WHAT IS ASKED. Write out again every line from the line with "Click the swap rows and columns icon" up to and including the line with "pyautogui.click(x=51, y=692)", shifting each coordinate in the answers up by 59. Leave the pictures out.

EXCERPTED RECORDS.

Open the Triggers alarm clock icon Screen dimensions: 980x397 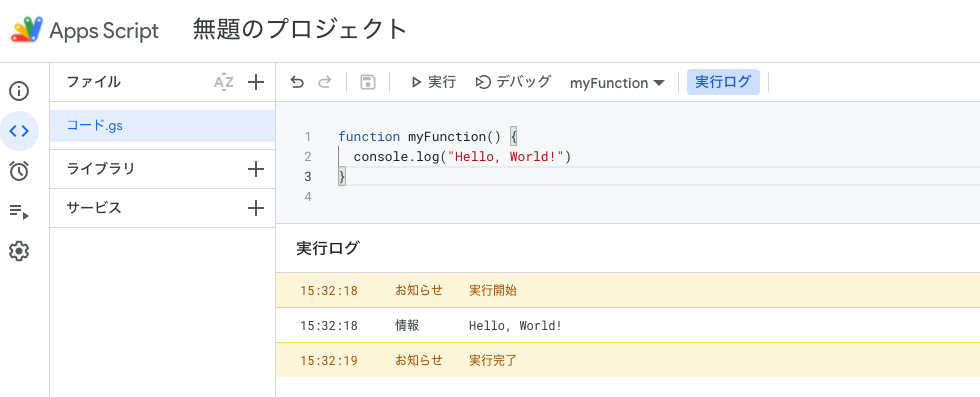pos(19,170)
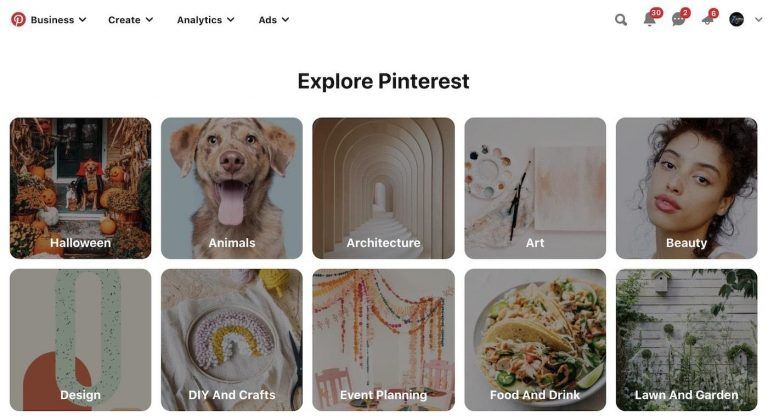Open the notifications bell icon
This screenshot has height=416, width=768.
tap(649, 20)
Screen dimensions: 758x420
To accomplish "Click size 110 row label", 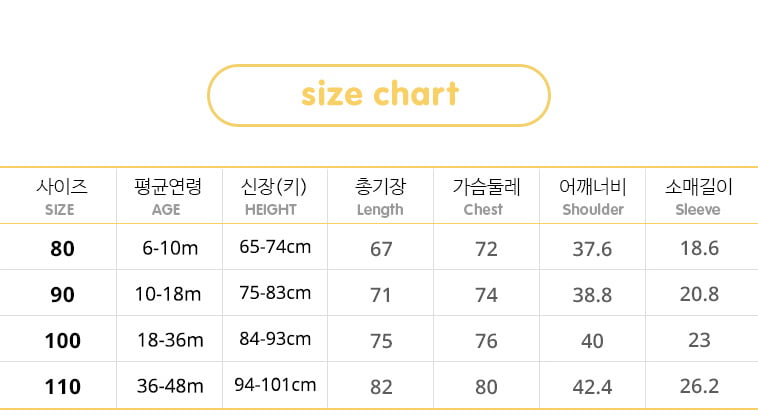I will (x=63, y=387).
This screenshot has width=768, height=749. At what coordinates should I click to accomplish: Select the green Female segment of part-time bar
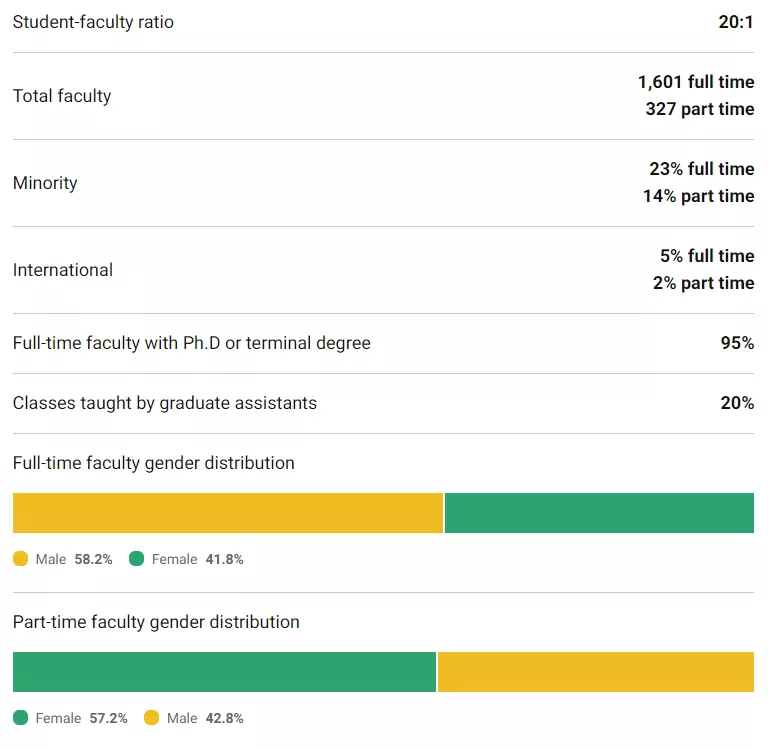224,672
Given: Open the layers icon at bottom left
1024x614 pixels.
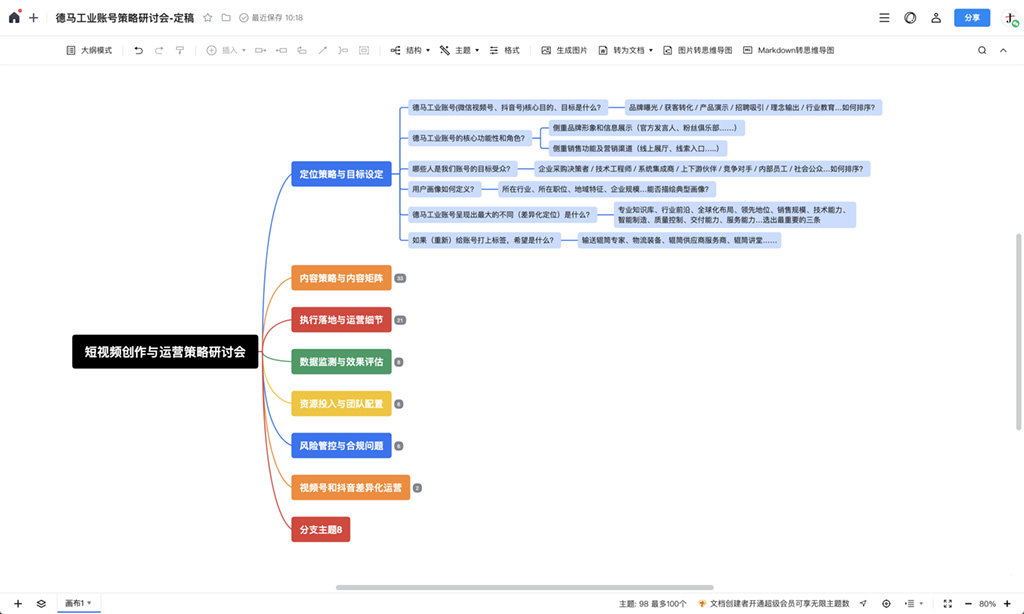Looking at the screenshot, I should [x=41, y=604].
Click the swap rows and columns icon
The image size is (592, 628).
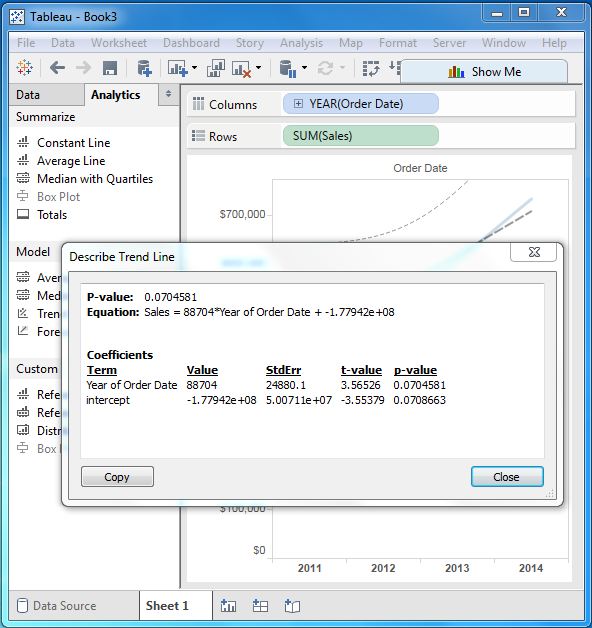tap(371, 68)
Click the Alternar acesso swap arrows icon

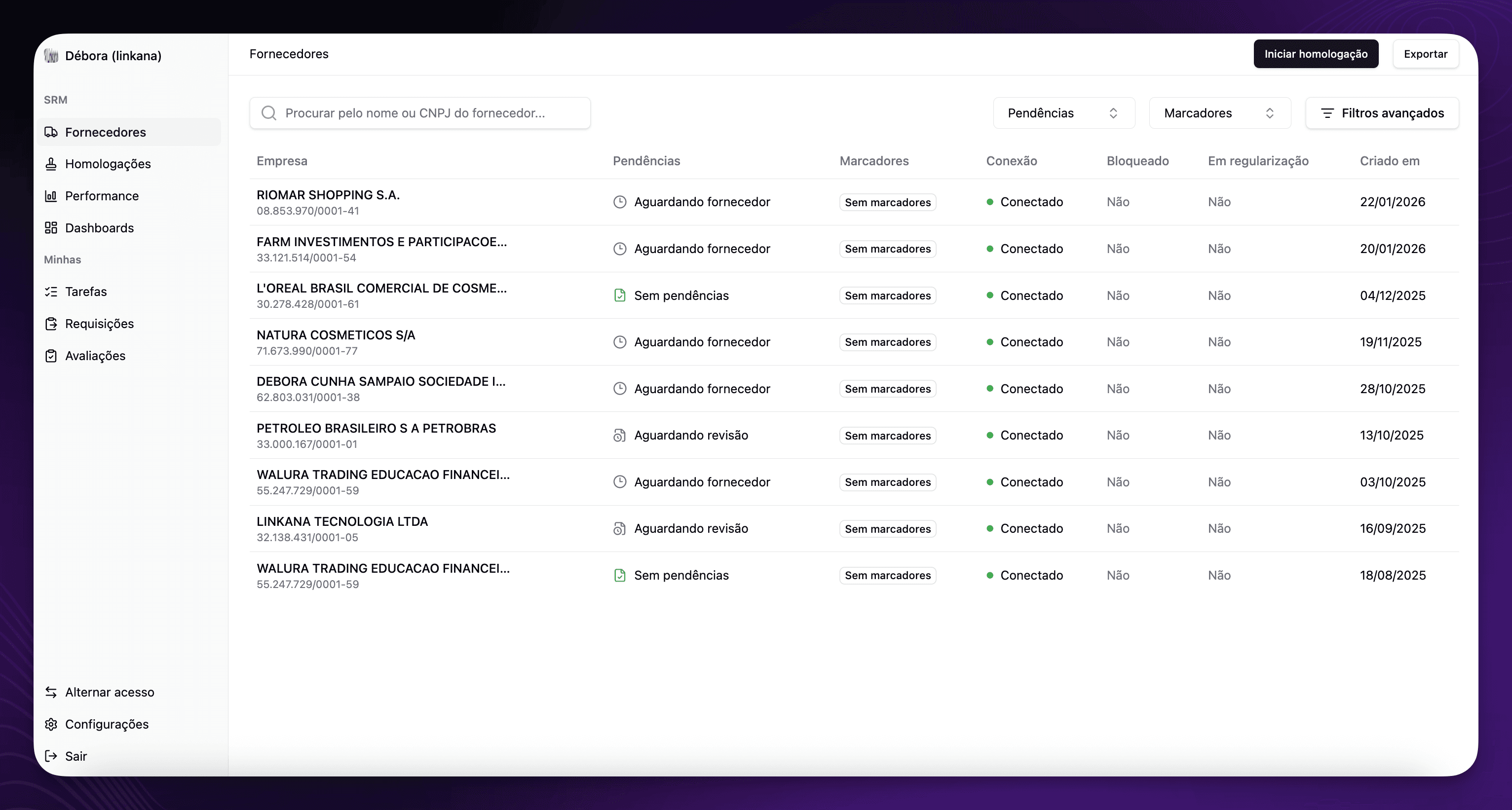pyautogui.click(x=51, y=692)
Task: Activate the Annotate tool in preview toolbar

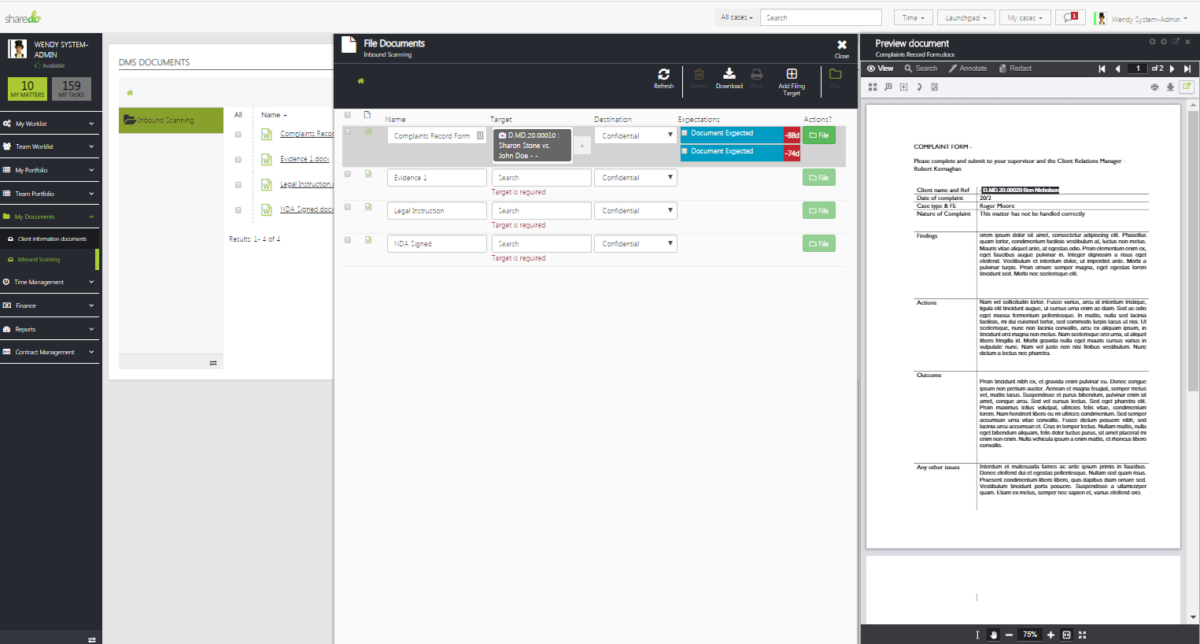Action: tap(967, 68)
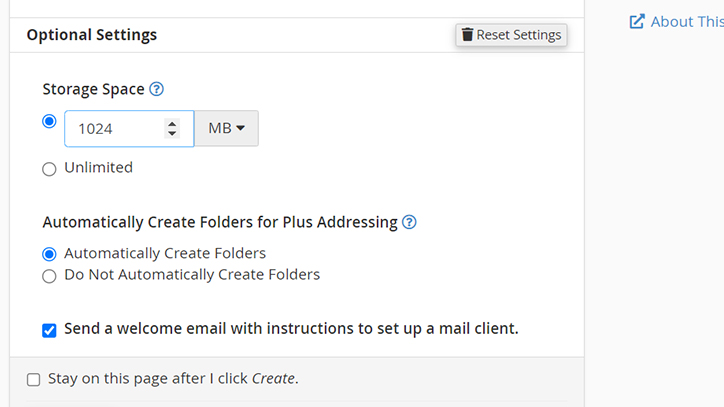This screenshot has height=407, width=724.
Task: Choose the Do Not Automatically Create Folders radio
Action: coord(49,275)
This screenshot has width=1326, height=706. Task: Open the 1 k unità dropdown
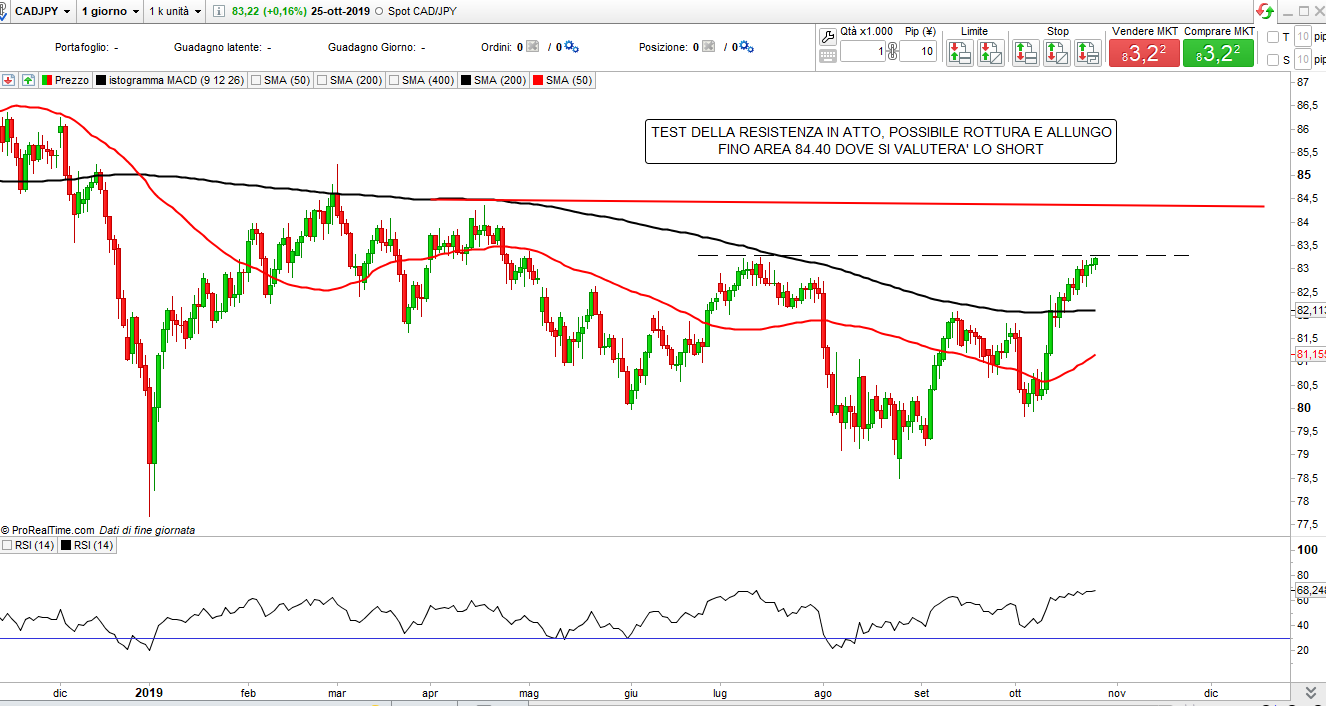[x=174, y=11]
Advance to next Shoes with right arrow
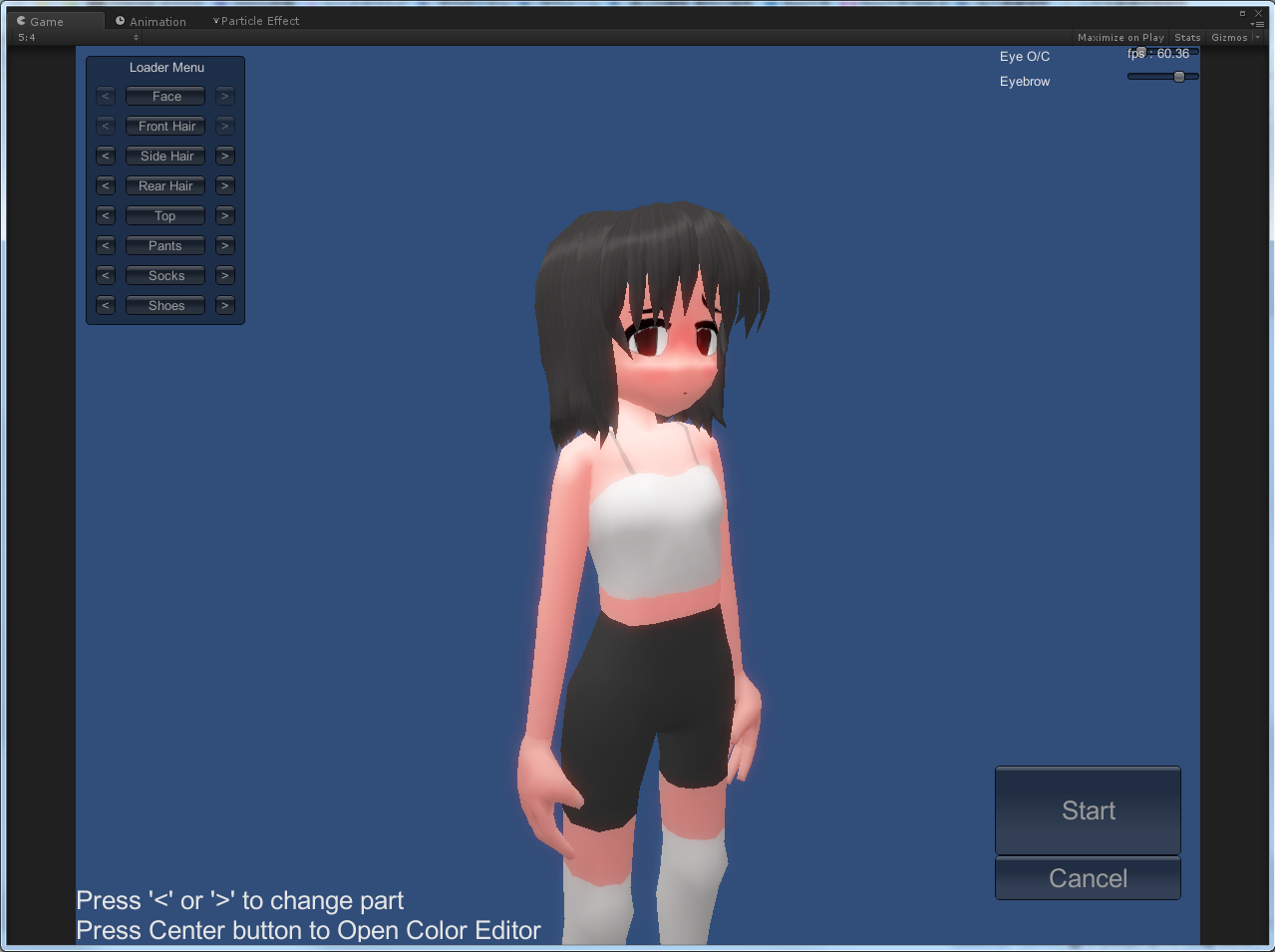The image size is (1275, 952). (x=225, y=306)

WORKED SOLUTION.
Click the swap rows and columns icon
The image size is (592, 628).
tap(430, 127)
Click the Alternar acesso swap arrows icon

pyautogui.click(x=110, y=751)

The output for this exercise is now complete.